(Beginning of Given information)
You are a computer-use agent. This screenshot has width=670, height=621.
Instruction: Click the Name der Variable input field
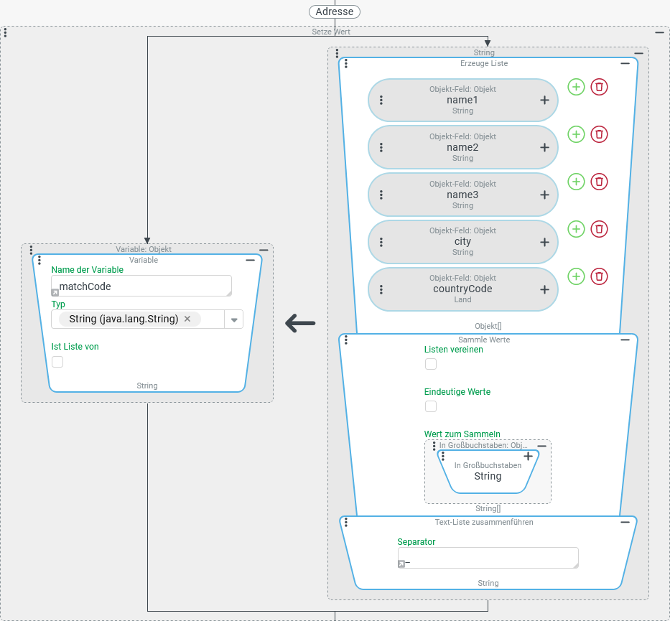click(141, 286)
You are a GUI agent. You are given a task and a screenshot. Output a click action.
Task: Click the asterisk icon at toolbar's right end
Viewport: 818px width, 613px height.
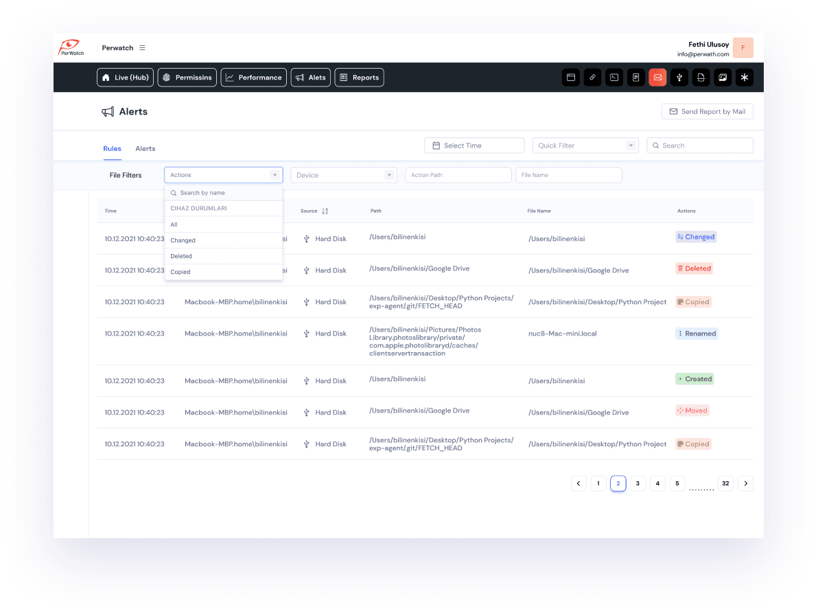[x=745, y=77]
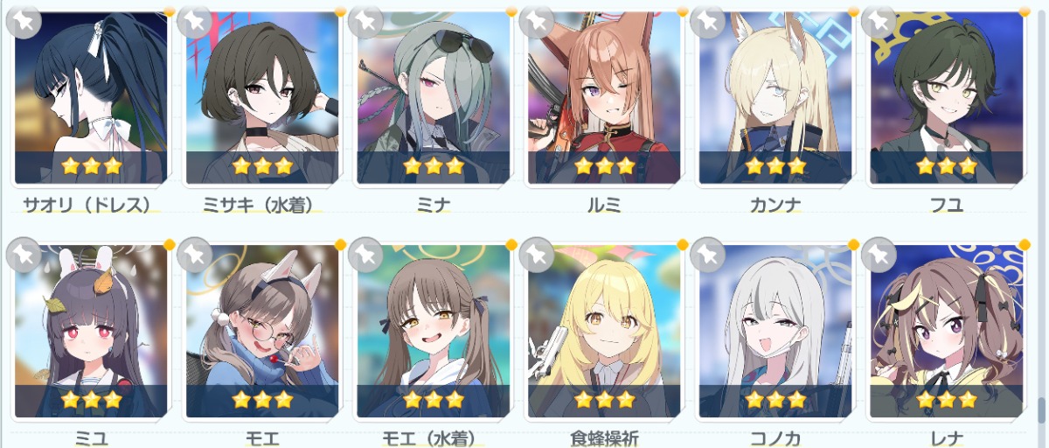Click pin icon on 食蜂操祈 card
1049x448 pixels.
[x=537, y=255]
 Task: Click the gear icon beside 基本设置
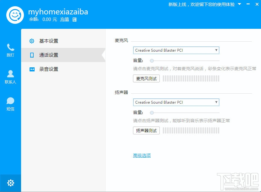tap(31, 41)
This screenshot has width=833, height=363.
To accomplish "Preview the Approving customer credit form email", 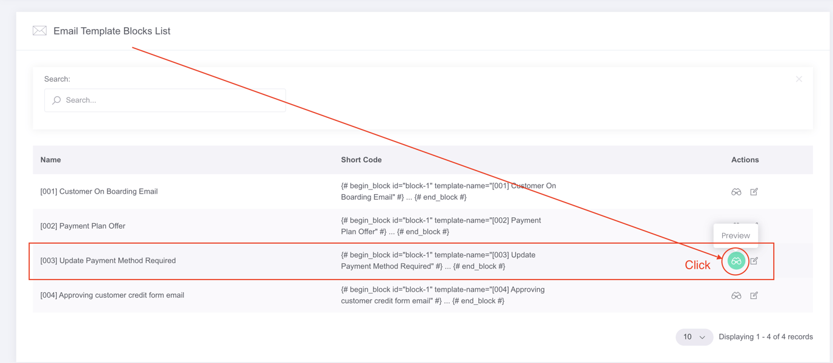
(End of Given information)
Action item:
Go through the entries and copy every line that has "screenshot".

Task solution:
You are a computer-use agent. This screenshot has width=670, height=621.
You are a GUI agent. You are given a task and a screenshot. Output a click action.
This screenshot has width=833, height=363.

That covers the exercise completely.